Machine learning and big data
So far we've primarily focused on infrastructure evolution, but it is also important to consider the trajectory and impact of software trends on logging. We've all heard "big data" and "machine learning" toted as popular buzzword answers to solving difficult software problems, but what do they actually mean?Before we dive deeper into logging applications (no pun intended), let's consider the general benefits of machine learning and big data. For example, Netflix uses machine learning to provide movie recommendations based on the context-dependent aggregate preferences of its users. Google Now uses machine learning to provide you with on-demand pertinent information based on multiple contexts, such as location, time of day, and your browsing habits. In both cases, these services look for patterns in large datasets to predict what information will be useful to you.

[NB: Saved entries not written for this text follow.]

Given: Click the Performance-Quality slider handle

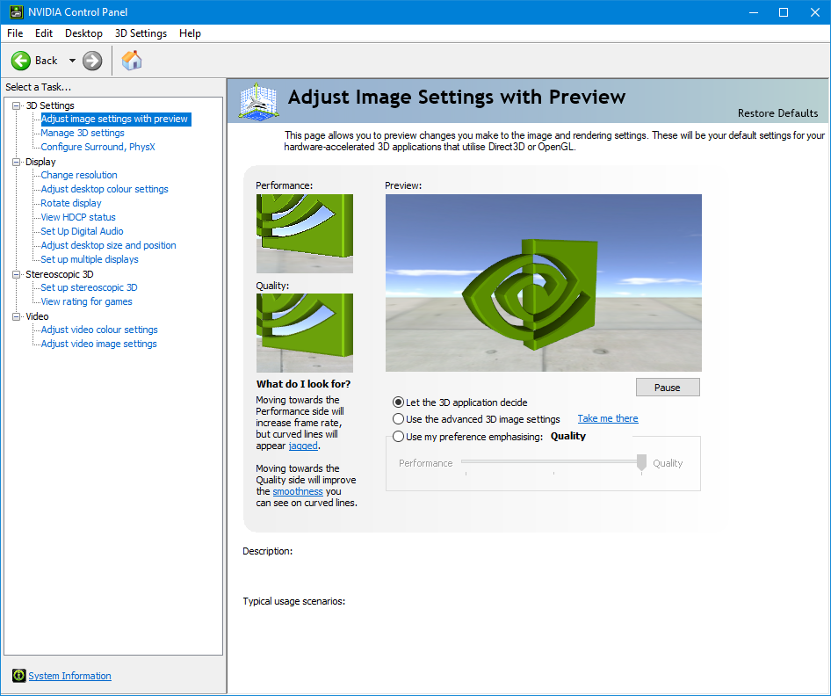Looking at the screenshot, I should (640, 462).
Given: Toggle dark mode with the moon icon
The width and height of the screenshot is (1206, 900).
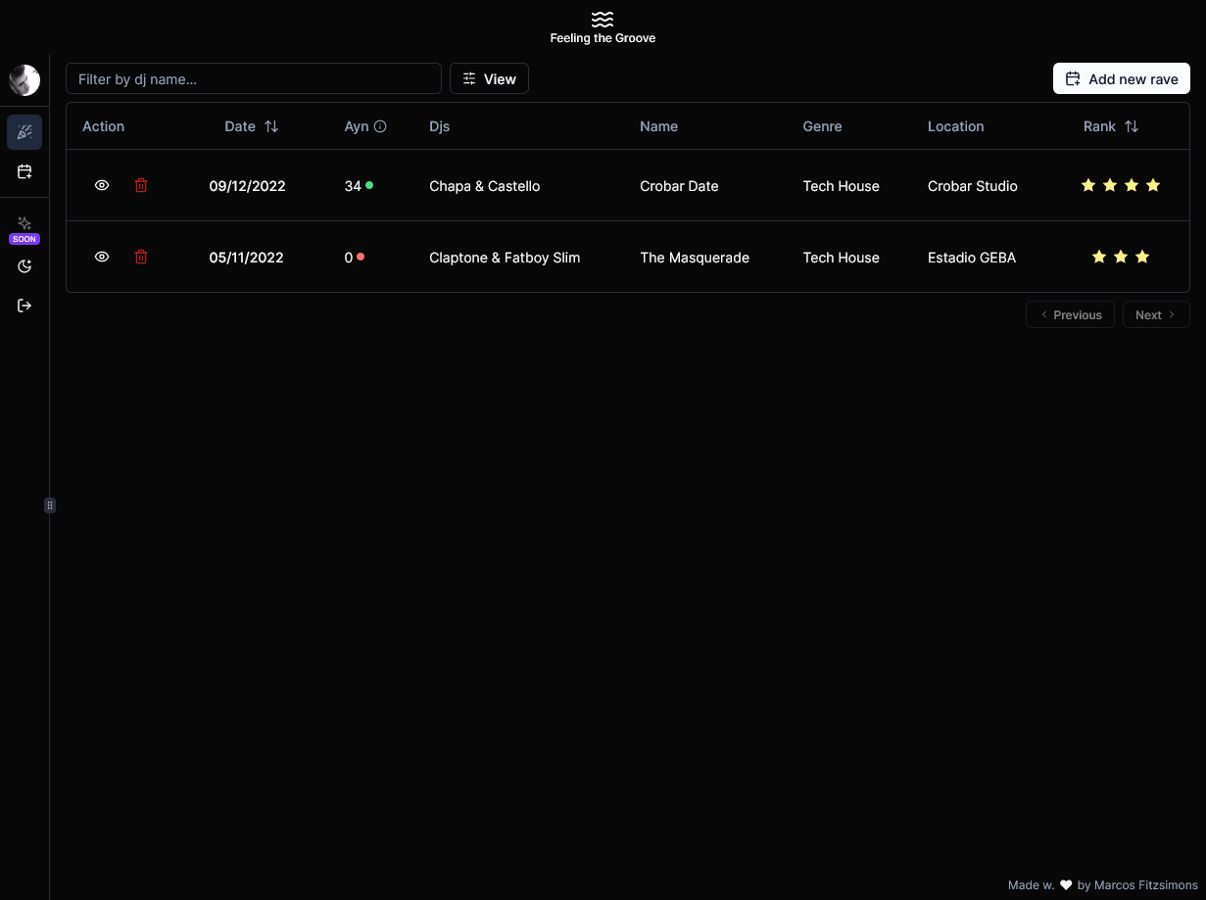Looking at the screenshot, I should point(24,266).
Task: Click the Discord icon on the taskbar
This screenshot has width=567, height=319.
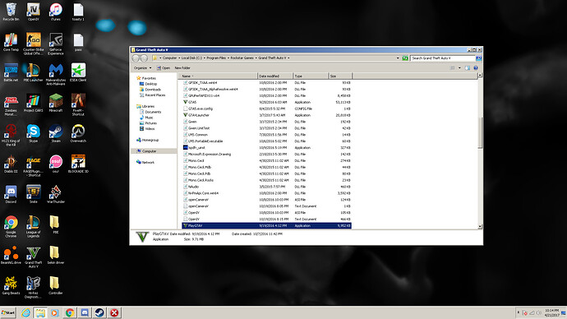Action: (85, 312)
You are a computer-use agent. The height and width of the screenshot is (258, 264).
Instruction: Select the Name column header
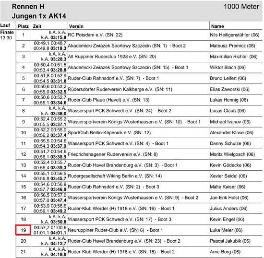point(217,26)
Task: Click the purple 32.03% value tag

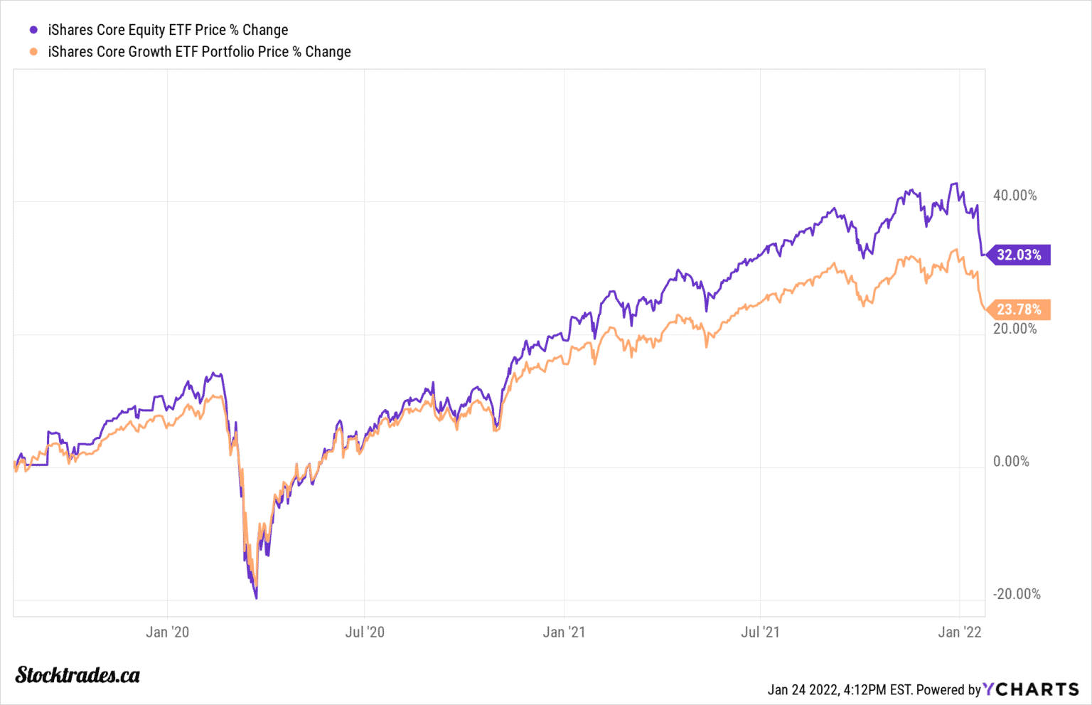Action: 1019,255
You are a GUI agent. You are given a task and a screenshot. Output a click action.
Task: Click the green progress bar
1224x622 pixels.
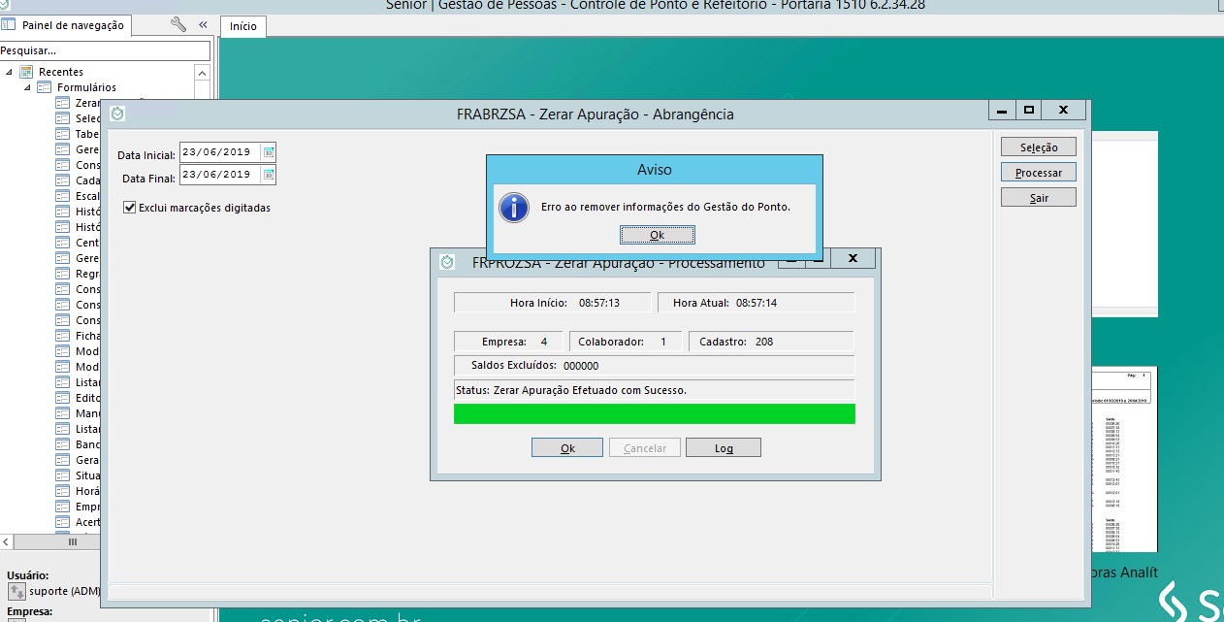pos(654,414)
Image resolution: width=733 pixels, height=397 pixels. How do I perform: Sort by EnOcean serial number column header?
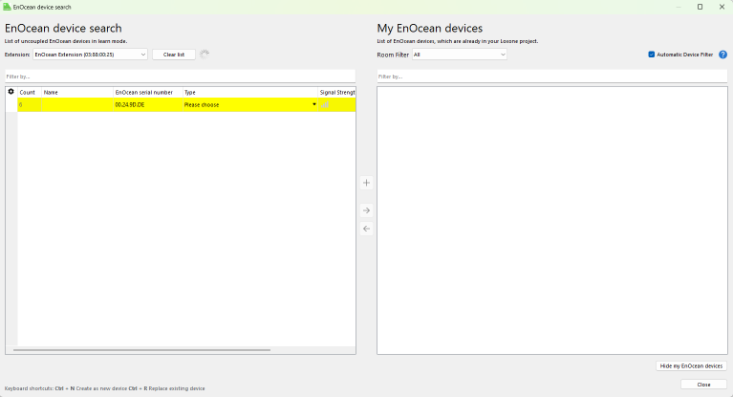coord(146,92)
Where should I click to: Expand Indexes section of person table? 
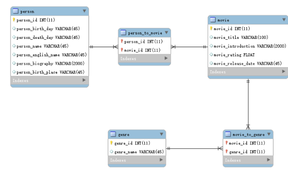(x=84, y=80)
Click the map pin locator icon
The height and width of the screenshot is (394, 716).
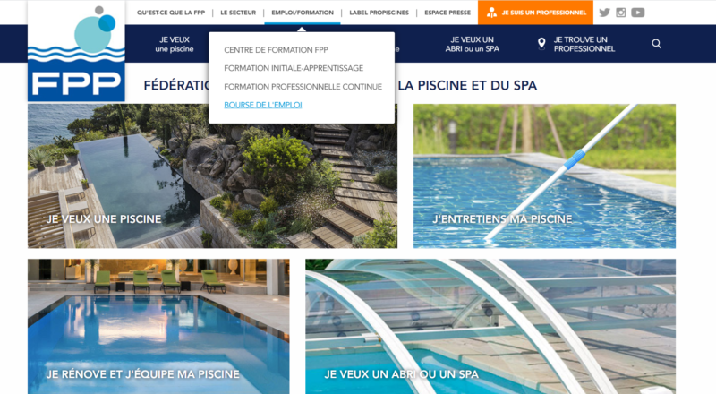(x=541, y=43)
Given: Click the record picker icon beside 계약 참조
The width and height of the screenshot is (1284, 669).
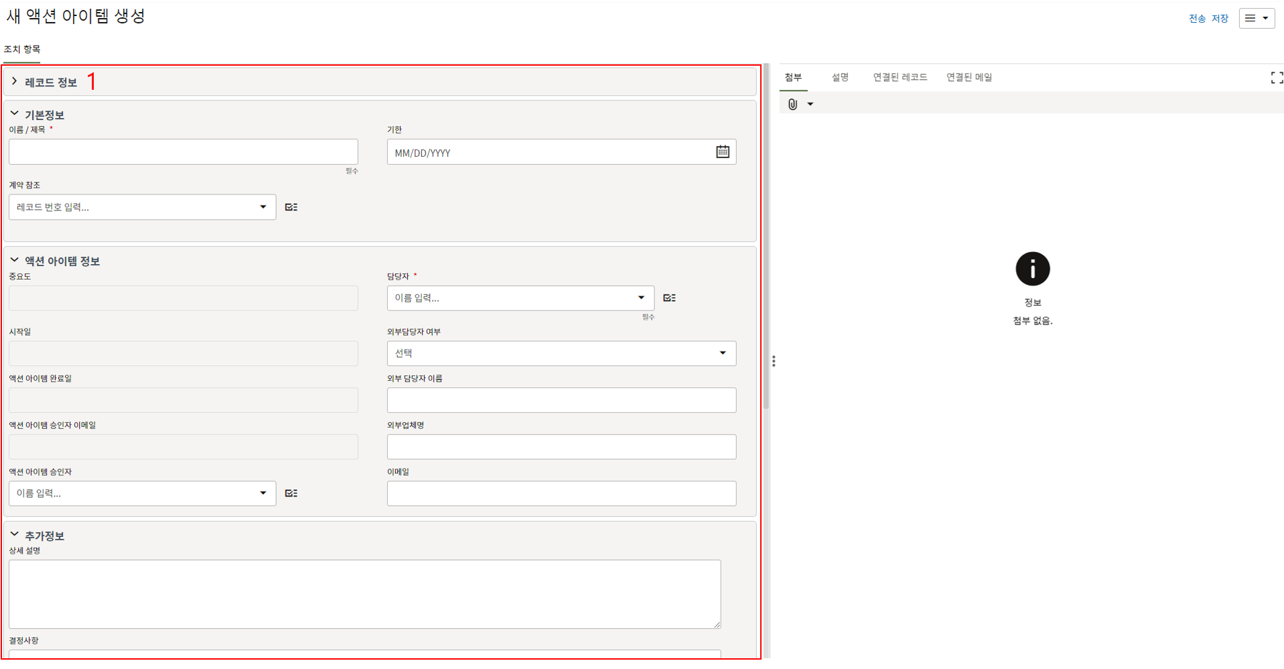Looking at the screenshot, I should tap(291, 207).
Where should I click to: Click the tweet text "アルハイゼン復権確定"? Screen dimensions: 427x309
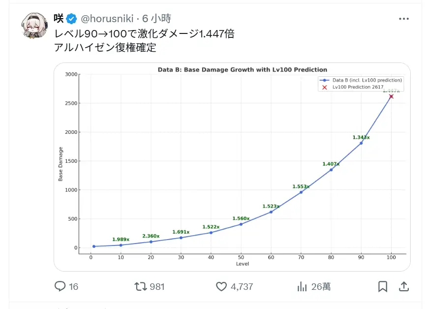[x=105, y=48]
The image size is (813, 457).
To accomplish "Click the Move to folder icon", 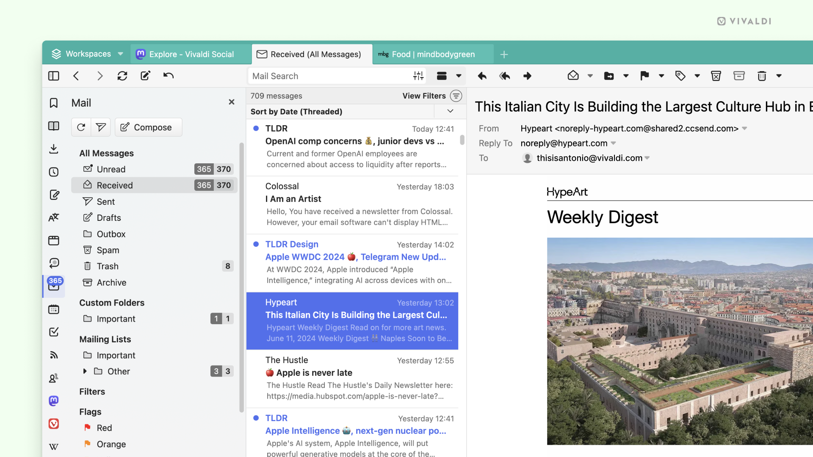I will coord(608,75).
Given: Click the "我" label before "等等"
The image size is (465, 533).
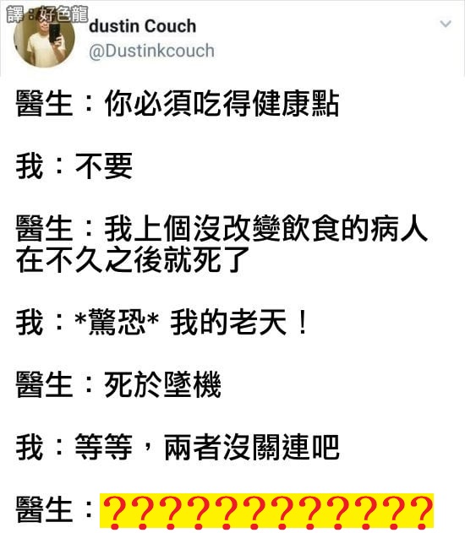Looking at the screenshot, I should coord(30,447).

Predicting useful patterns is the key value proposition of big data and machine learning, so how does this apply to logs? Since logs enable quicker debugging of infrastructure and code issues, machine learning could be used to notify us of useful patterns that we otherwise may have missed. For example, if I have a web server log and the number of requests spikes or there is an increase in the number of 400 errors, machine learning could be used to notify you of these events before they have a serious impact on your infrastructure. Taken further, machine learning could be used to find relationships between logs, such as tracing a request through multiple servers without explicitly knowing the path of the request beforehand. Given additional contextual inputs, like git commits, deployments, continuous integration, and bug tracking, machine learning could even be used to find relationships between code changes and log statements. Imagine being automatically notified that a particular set of commits is likely responsible for the errors you're seeing in production. Pretty mind-blowing.So why hasn't this been done already? Even though finding general relationships between entities isn't hugely difficult, discerning useful and meaningful insights from unstructured data is actually pretty challenging. How do you find useful relationships in large unstructured datasets consisting primarily of background noise? The answer, however unsexy, is classification and training. As evidenced by both the Netflix and Google Now examples, human recommendation is key to making machine learning insights actually worthwhile, hence the 'learning' part of the name. While it may seem like this initial recommendation effort detracts from the promised convenience of machine learning, it is actually what makes machine learning work so well. Instead of hunting down the data and finding patterns yourself, you are prompted to verify that the insights generated are helpful and correct. As more and more choices are made by us humans, the more useful these machine learning insights become, and the fewer verification prompts we receive. This is the point at which machine learning has fulfilled its highest potential.
From PaaS and containers, to machine learning and big data, we keep all these things in mind as we improve Mezmo to help further the future of log management. Like machine learning, we also rely on recommendation and feedback from our customers. Without it, our product would not be where it is today.